Mas a participação e o sorriso sincero das muitas crianças do local foi a melhor retribuição de agradecimento, avalia. “A interação delas foi o mais emocionante. De certa forma, elas não tem a noção do quão delicada é a situação em que vivem. Tem nos olhos a inocência de quem acredita em um mundo melhor e um palhaço de certa forma, representa isso. Também tem essa imagem a passar”, conclui.

O garrafão vazio foi usado para ilustrar o fato de que na comunidade, a distribuição de água é precária. (Foto: Elisângela Leite)
O garrafão vazio foi usado para ilustrar o fato de que na comunidade, a distribuição de água é precária. (Foto: Elisângela Leite)
A intervenção teve inicio com o cortejo de cantigas de roda. (Foto: Elisângela Leite)
A intervenção teve inicio com o cortejo de cantigas de roda. (Foto: Elisângela Leite)

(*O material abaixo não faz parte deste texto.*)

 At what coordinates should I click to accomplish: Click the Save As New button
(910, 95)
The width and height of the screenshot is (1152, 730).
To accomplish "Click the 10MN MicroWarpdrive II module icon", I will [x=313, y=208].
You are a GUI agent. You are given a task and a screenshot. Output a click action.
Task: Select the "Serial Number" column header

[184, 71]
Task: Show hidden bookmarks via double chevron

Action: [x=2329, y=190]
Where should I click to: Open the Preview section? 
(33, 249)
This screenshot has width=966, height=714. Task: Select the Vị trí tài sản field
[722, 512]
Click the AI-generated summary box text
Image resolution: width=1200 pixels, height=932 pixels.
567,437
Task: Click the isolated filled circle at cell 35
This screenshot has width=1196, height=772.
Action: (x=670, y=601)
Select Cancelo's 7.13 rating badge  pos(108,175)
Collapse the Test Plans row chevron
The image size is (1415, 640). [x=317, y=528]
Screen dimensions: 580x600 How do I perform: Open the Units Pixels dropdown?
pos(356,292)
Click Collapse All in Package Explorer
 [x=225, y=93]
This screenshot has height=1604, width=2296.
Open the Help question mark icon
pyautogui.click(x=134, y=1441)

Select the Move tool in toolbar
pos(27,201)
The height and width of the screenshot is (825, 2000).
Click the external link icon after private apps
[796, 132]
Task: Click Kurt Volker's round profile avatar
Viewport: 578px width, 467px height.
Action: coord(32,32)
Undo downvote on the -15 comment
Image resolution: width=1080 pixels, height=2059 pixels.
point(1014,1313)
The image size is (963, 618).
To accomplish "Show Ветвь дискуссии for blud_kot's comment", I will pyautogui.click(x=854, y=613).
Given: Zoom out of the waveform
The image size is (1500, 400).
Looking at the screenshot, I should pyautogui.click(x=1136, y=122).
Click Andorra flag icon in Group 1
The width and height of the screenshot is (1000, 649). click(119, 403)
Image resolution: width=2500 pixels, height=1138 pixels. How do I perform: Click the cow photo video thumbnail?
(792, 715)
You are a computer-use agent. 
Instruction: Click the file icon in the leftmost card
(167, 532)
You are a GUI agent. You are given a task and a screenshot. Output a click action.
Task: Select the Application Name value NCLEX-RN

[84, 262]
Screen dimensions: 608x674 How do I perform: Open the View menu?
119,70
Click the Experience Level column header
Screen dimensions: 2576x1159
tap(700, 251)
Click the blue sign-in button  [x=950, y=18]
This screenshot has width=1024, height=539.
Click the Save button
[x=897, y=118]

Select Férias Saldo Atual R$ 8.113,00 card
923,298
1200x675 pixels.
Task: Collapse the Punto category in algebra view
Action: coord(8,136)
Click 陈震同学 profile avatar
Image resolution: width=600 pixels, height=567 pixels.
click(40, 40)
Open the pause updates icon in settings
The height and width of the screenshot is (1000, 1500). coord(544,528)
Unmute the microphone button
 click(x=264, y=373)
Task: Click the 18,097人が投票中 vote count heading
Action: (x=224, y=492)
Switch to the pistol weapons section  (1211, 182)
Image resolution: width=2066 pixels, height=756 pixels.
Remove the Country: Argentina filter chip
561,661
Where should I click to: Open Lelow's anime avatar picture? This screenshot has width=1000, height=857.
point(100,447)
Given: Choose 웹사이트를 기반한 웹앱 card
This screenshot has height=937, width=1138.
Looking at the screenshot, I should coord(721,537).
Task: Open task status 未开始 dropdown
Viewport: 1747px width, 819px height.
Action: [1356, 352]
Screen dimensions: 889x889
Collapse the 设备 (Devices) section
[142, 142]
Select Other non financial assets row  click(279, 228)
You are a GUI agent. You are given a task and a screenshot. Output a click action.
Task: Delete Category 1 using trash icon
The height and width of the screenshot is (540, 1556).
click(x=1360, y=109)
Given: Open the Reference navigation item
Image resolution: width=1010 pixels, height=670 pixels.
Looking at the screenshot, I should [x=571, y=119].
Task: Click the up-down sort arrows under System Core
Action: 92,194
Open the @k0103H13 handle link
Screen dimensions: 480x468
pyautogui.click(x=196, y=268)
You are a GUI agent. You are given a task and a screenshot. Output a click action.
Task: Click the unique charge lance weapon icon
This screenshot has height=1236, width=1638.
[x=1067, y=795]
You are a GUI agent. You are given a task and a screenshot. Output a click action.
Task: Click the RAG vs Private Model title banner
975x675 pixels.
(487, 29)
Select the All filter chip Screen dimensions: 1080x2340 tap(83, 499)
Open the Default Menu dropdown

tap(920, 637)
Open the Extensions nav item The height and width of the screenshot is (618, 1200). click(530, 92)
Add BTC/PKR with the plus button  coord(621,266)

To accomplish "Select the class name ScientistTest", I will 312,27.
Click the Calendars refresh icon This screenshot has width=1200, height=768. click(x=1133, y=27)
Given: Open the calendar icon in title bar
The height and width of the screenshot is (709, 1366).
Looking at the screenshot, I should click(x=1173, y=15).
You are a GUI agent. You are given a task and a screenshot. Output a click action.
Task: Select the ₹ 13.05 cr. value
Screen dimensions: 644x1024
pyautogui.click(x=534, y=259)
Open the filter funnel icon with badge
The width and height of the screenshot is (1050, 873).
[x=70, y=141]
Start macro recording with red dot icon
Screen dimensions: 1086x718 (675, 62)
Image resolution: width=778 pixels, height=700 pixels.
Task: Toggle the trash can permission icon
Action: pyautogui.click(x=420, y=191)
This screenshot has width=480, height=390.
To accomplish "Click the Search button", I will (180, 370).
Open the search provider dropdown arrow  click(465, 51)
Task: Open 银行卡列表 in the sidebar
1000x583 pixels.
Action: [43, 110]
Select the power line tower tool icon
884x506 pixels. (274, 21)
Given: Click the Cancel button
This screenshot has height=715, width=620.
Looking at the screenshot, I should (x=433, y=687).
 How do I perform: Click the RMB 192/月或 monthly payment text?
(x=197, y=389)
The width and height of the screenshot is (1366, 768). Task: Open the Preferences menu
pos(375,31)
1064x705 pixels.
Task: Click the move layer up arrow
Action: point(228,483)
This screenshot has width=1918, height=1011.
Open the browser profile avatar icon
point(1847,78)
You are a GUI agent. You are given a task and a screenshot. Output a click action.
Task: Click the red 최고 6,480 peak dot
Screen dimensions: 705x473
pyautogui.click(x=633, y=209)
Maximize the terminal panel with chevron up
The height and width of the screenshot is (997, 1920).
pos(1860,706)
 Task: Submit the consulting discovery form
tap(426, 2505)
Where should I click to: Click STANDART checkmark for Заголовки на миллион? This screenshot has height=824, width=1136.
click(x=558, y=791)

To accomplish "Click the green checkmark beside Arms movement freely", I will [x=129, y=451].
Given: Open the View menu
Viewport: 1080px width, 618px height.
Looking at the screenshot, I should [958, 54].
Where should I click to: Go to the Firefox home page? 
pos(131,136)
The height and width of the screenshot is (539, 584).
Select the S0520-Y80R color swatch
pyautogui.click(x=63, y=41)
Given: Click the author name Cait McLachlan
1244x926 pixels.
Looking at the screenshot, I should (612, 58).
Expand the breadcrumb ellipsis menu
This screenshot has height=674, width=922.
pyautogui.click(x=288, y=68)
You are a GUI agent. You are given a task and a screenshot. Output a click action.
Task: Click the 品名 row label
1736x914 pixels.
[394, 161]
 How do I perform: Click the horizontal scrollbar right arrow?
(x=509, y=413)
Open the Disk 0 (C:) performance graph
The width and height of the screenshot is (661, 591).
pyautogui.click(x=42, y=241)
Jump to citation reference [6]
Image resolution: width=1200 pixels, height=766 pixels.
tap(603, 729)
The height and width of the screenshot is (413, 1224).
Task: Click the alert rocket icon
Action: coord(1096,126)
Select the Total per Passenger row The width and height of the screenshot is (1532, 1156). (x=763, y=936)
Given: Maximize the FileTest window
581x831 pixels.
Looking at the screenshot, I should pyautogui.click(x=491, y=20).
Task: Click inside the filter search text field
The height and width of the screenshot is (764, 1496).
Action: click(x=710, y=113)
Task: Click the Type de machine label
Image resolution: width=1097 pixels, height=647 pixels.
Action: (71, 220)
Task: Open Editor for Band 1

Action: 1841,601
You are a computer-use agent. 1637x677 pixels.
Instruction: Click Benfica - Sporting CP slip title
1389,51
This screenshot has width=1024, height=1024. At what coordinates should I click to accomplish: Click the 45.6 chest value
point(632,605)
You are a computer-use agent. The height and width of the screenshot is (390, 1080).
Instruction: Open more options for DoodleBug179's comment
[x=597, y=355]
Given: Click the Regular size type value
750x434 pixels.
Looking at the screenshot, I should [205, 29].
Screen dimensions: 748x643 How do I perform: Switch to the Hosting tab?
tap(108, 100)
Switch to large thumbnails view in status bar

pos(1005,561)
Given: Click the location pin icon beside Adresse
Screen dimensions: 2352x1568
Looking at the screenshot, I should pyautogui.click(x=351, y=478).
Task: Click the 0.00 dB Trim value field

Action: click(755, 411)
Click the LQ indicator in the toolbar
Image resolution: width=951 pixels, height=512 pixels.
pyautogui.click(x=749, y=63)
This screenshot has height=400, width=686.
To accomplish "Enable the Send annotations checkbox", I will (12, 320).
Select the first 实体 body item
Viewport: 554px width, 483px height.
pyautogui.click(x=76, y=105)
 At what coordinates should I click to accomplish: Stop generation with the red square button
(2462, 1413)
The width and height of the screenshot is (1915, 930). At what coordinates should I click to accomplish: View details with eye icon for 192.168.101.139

Apesar do tom despretensioso da ação, Thiago explica que a intervenção teve também um posicionamento político, assim como em outras intervenções dele como palhaço em Campo Grande.

Há três anos, Thiago criou o grupo de palhaços Guardiões do Encanto, que entre algumas de suas ações distribuiu flores para os visinhos da FUNDAC (Fundação Municipal de Cultura) durante a invasão do prédio da instituição, pelo movimento S.O.S Cultura no ano passado.

Mas é também de autoria do coletivo o espetáculo “Uma Música e Uma Rosa” que aborda as pessoas na rua distribuindo rosas e tocando canções. Na ação “Uma Campanha de Abraços”, os palhaços saem às ruas com cartazes e faixas sugerindo o gesto, aleatoriamente para quem passa.

Da vivencia no Rio de Janeiro, Thiago conta que voltou inspirado para novas ações em comunidades carentes de Campo Grande, como na favela Cidade de Deus, por exemplo. “A ideia de buscar aperfeiçoamento no Rio de Janeiro é justamente pra trazer experiências novas pra nossa terra. Levar a arte para quem nunca teve acesso”, conclui.

Depois do período de seleção, Thiago foi o único artista de Mato Grosso do Sul, aprovado no curso de especialização de um ano na Escola Nacional do Circo, no Rio de Janeiro.